▸ **Exercise prompt**:
Exactly the lines from the one containing "Task: Switch to the Packages tab" through the final line of the data are to be written out again, with nothing added.

(Stored data)
•••
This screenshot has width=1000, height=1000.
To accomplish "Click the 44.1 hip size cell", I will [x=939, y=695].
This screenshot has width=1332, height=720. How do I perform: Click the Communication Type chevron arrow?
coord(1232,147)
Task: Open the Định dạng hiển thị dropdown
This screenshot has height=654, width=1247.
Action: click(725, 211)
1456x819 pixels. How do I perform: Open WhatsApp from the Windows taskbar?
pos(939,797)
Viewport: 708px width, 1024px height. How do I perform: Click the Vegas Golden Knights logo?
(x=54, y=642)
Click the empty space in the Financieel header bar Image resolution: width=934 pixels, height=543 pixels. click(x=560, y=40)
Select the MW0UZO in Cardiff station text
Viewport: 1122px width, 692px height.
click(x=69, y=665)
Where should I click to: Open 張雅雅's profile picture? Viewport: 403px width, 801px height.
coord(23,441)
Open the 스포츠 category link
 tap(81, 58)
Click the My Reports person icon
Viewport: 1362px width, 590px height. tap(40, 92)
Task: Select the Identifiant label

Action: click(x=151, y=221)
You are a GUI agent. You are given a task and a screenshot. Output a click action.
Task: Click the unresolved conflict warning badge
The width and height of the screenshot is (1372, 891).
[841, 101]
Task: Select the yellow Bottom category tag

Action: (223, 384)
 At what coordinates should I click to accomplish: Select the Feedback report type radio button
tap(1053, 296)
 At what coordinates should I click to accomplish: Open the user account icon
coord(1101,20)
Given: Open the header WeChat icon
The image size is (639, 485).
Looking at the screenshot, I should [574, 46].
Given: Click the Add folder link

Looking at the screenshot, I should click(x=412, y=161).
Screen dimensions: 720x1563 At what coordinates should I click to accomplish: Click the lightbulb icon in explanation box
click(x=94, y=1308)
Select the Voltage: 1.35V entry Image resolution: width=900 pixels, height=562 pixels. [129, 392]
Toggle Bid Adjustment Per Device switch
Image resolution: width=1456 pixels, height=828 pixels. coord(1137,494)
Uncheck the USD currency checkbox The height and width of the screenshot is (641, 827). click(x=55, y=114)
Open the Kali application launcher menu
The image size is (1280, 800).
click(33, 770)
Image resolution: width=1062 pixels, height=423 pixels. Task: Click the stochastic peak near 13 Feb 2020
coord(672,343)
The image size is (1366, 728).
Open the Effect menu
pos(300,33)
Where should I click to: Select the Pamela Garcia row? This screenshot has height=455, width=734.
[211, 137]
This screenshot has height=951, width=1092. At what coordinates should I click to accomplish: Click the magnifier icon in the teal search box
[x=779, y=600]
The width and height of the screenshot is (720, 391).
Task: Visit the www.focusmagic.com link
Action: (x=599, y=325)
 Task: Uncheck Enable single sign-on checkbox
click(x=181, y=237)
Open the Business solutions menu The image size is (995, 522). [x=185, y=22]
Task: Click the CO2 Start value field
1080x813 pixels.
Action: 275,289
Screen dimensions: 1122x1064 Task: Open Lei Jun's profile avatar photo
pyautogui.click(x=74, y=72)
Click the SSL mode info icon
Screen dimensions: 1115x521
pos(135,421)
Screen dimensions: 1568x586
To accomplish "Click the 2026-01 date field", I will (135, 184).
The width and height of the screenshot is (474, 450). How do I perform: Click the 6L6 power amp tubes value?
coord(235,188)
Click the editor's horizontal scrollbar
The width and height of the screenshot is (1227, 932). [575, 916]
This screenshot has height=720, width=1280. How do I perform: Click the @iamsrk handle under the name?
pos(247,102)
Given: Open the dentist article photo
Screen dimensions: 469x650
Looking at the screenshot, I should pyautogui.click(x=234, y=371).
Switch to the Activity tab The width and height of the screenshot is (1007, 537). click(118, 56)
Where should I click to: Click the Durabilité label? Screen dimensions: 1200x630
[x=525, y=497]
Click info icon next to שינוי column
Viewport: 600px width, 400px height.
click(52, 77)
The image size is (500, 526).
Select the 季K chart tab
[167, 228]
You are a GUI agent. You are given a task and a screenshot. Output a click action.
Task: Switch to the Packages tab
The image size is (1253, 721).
•••
▸ **Task result**:
Task: Switch to the Packages tab
The image size is (1253, 721).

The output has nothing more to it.